◆ WRITTEN INSTRUCTION:
Repeat word for word everything in the Galaxy deployment post below, from "With deployments ranging" down to "robust computational analysis.".

◆ DOCUMENT:
┄┄┄┄┄┄
At its core, Galaxy simplifies complex computational tasks by offering an interactive graphical user interface (GUI), eliminating the need for researchers to have deep programming knowledge. It also supports workflow automation, allowing users to build and share reproducible pipelines effortlessly. Galaxy’s extensibility is powered by a rich ecosystem of tools, a thriving community, and integrations with cloud and high-performance computing (HPC) environments.

With deployments ranging from local installations to large-scale Kubernetes-based infrastructures, Galaxy ensures that researchers can harness computational power efficiently, regardless of their expertise level. Whether running on personal servers, institutional clusters, or public clouds, Galaxy facilitates seamless collaboration, data sharing, and robust computational analysis.

In this post, we will use the skills we’ve gained to set up CVMFS drivers and allow us to set up a cluster that runs the Galaxy Project and process some demo data.

Chart Resources

If you have not read the previous blog posts, it is strongly advised that you do in order to gain a strong understanding of the DevOps technologies we are using to deploy this project.

Terraform Files

We will continue to use our main.tf as the backbone to the operations of deploying an EC2 Instance and Provisioning it using Terraform. In this file, we will also add an elastic IP that will remain static so that if we need to take down the instance and bring it back up, the IP will still remain the same to point to the Galaxy project webpage. Another major difference is that we will be running our provisioning scripts after the EIP is assigned, this is due to the fact that we require the IP address in order to connect to the cluster locally via Lens.
┄┄┄┄┄┄
◆ DATASET ENTRIES:
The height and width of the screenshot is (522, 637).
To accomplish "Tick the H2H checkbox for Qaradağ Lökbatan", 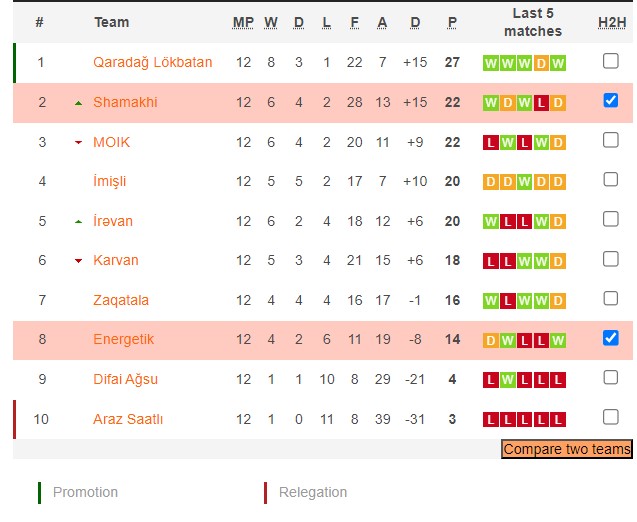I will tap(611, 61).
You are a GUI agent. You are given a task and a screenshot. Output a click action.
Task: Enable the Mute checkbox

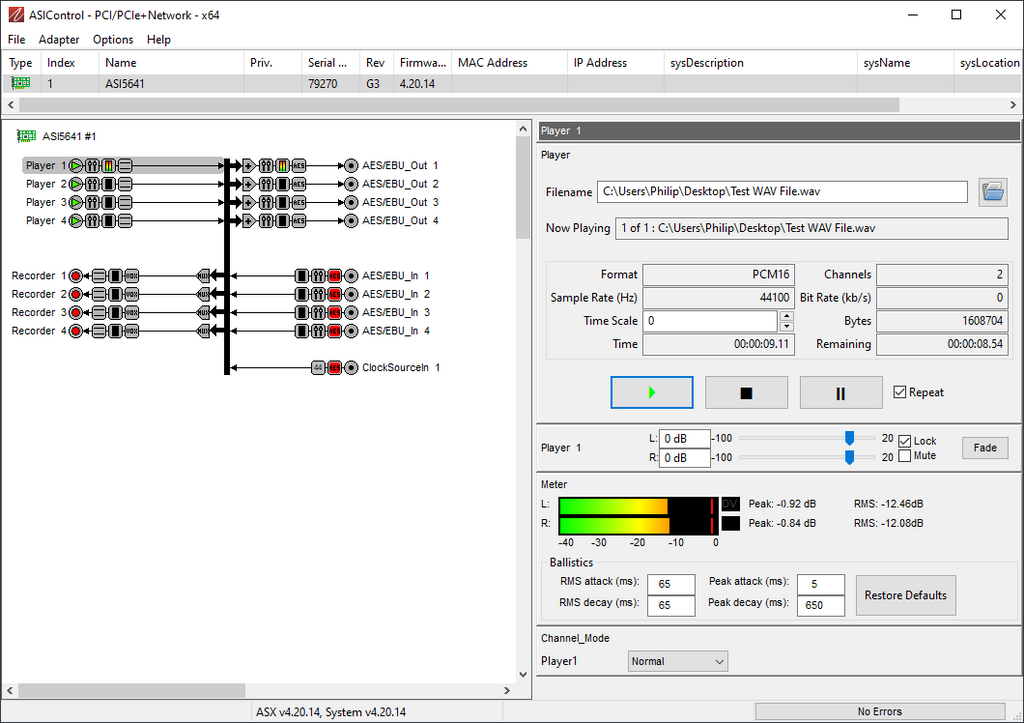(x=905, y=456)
┄┄┄┄┄┄
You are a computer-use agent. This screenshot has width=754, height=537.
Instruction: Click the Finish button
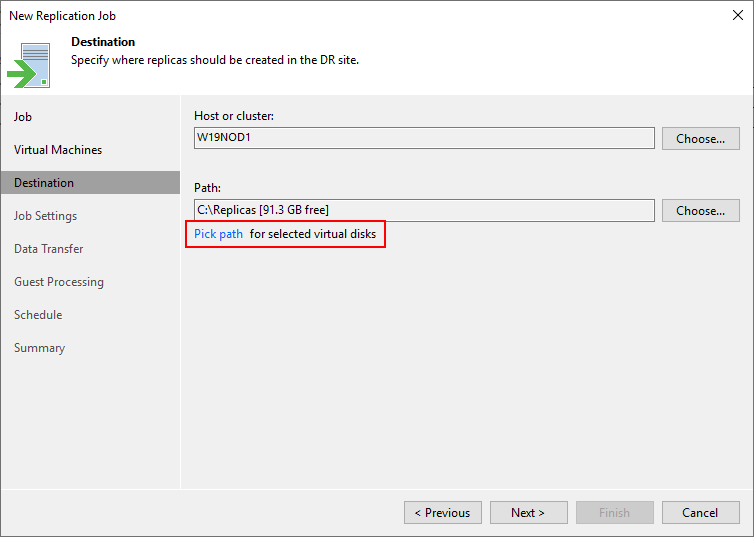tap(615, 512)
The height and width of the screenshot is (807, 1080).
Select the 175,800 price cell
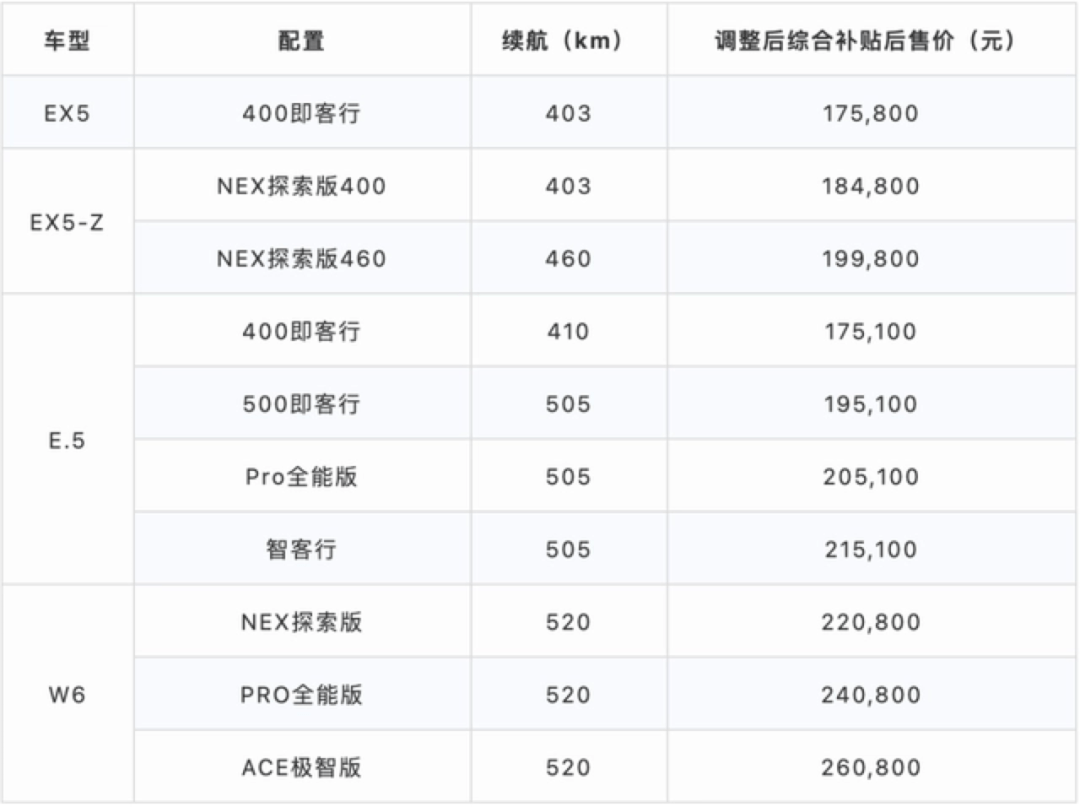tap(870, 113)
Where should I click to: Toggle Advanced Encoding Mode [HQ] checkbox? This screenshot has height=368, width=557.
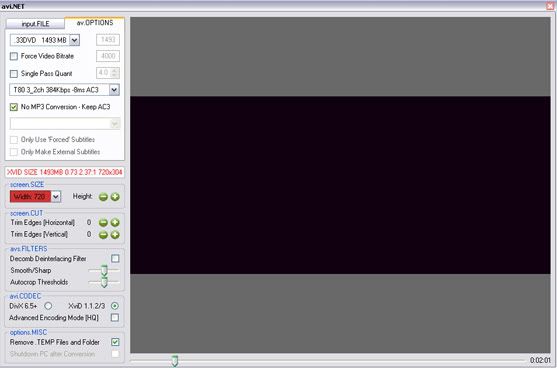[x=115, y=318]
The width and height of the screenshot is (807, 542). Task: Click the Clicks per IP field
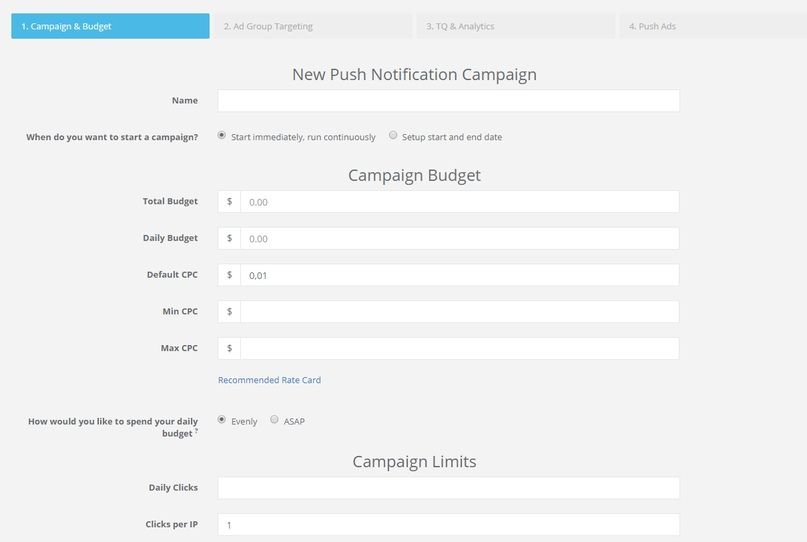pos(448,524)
┄┄┄┄┄┄
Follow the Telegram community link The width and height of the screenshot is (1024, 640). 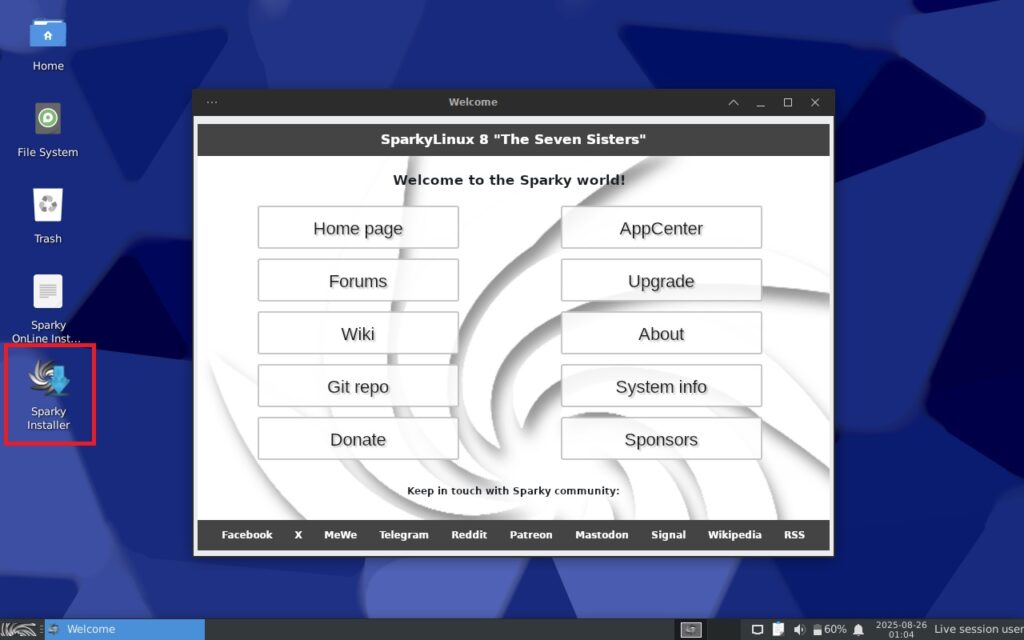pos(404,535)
┄┄┄┄┄┄
◆ EXERCISE ANSWER:
With deployments ranging from local installations to large-scale Kubernetes-based infrastructures, Galaxy ensures that researchers can harness computational power efficiently, regardless of their expertise level. Whether running on personal servers, institutional clusters, or public clouds, Galaxy facilitates seamless collaboration, data sharing, and robust computational analysis.